#### [Task statement]
Please revise the data from the line containing "1280x720 pixels. At" through the line containing "coord(28,561)", with "sidebar" changed to "side panel" and everything else left as it is.

#### [Given records]
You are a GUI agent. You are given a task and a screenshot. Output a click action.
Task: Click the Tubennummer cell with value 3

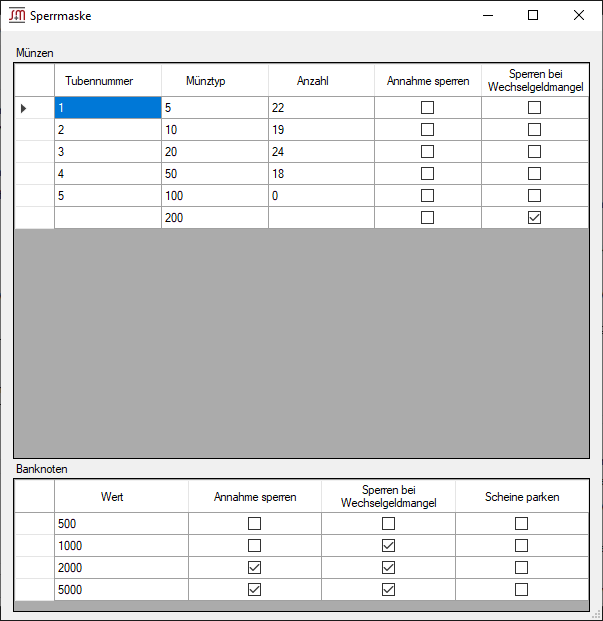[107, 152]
==
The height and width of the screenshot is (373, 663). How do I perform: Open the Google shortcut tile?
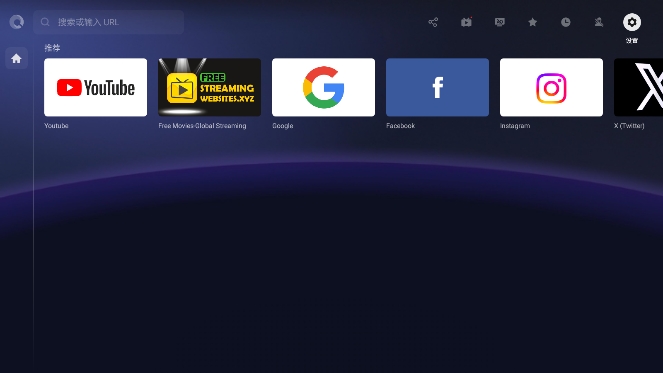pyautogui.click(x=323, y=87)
...
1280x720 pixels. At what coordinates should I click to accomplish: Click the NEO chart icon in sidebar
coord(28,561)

#### [The output]
1280x720 pixels. At what coordinates should I click to accomplish: Click the NEO chart icon in side panel
coord(28,561)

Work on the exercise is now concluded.